What you should do:
Your answer must be an exact copy of the records, minus any pictures.

Data to examine:
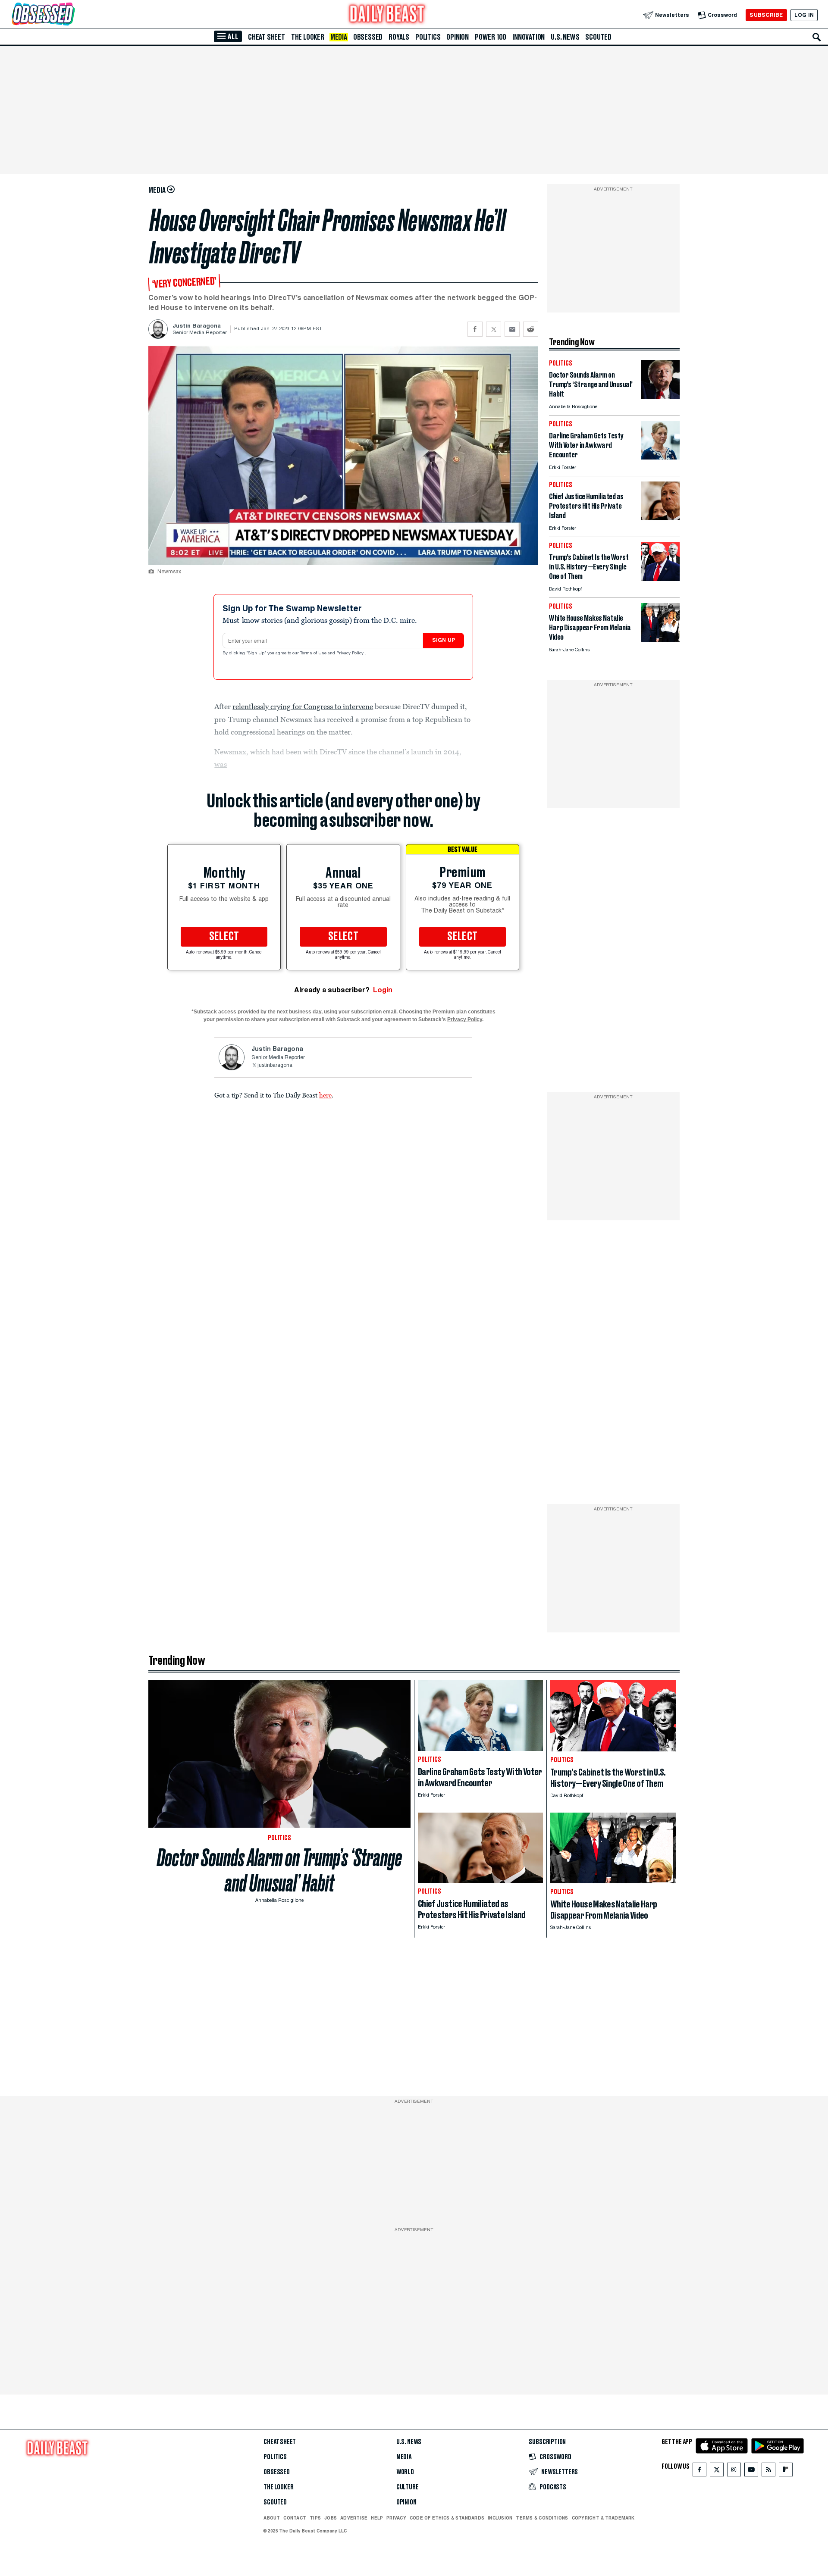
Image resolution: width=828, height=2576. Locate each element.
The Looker (307, 37)
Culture (407, 2487)
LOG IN (804, 15)
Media (338, 37)
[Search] (816, 37)
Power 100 (490, 37)
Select (224, 936)
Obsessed (368, 37)
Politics (427, 37)
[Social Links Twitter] (717, 2471)
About (271, 2517)
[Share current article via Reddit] (530, 329)
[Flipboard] (785, 2471)
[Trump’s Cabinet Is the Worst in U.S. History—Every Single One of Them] (660, 578)
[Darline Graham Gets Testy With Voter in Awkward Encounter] (660, 457)
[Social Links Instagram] (734, 2471)
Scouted (598, 37)
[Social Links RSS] (768, 2471)
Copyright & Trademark (603, 2517)
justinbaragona (274, 1065)
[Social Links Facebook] (699, 2471)
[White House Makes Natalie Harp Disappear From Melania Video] (660, 639)
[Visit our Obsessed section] (70, 15)
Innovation (528, 37)
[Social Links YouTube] (751, 2471)
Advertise (353, 2517)
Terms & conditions (542, 2517)
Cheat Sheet (266, 37)
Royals (399, 37)
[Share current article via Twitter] (493, 329)
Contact (294, 2517)
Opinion (457, 37)
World (405, 2472)
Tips (315, 2517)
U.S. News (565, 37)
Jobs (330, 2517)
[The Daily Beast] (387, 15)
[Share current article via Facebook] (475, 329)
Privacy (396, 2517)
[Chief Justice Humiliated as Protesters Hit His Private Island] (660, 518)
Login (382, 990)
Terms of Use (314, 653)
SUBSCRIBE (766, 15)
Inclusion (500, 2517)
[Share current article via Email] (512, 329)
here (325, 1095)
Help (377, 2517)
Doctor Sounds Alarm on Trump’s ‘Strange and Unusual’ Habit (279, 1870)
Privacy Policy (350, 653)
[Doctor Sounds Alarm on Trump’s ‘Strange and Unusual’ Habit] (660, 396)
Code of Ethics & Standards (447, 2517)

Your solution:
Image resolution: width=828, height=2576. Locate each element.
The Looker (307, 37)
Culture (407, 2487)
LOG IN (804, 15)
Media (338, 37)
[Search] (816, 37)
Power 100 (490, 37)
Select (224, 936)
Obsessed (368, 37)
Politics (427, 37)
[Social Links Twitter] (717, 2471)
About (271, 2517)
[Share current article via Reddit] (530, 329)
[Flipboard] (785, 2471)
[Trump’s Cabinet Is the Worst in U.S. History—Every Single One of Them] (660, 578)
[Darline Graham Gets Testy With Voter in Awkward Encounter] (660, 457)
[Social Links Instagram] (734, 2471)
Scouted (598, 37)
[Social Links RSS] (768, 2471)
Copyright & Trademark (603, 2517)
justinbaragona (274, 1065)
[Social Links Facebook] (699, 2471)
[White House Makes Natalie Harp Disappear From Melania Video] (660, 639)
[Visit our Obsessed section] (70, 15)
Innovation (528, 37)
[Social Links YouTube] (751, 2471)
Advertise (353, 2517)
Terms & conditions (542, 2517)
Cheat Sheet (266, 37)
Royals (399, 37)
[Share current article via Twitter] (493, 329)
Contact (294, 2517)
Opinion (457, 37)
World (405, 2472)
Tips (315, 2517)
U.S. News (565, 37)
Jobs (330, 2517)
[The Daily Beast] (387, 15)
[Share current article via Facebook] (475, 329)
Privacy (396, 2517)
[Chief Justice Humiliated as Protesters Hit His Private Island] (660, 518)
Login (382, 990)
Terms of Use (314, 653)
SUBSCRIBE (766, 15)
Inclusion (500, 2517)
[Share current article via Email] (512, 329)
here (325, 1095)
Help (377, 2517)
Doctor Sounds Alarm on Trump’s ‘Strange and Unusual’ Habit (279, 1870)
Privacy Policy (350, 653)
[Doctor Sounds Alarm on Trump’s ‘Strange and Unusual’ Habit] (660, 396)
Code of Ethics & Standards (447, 2517)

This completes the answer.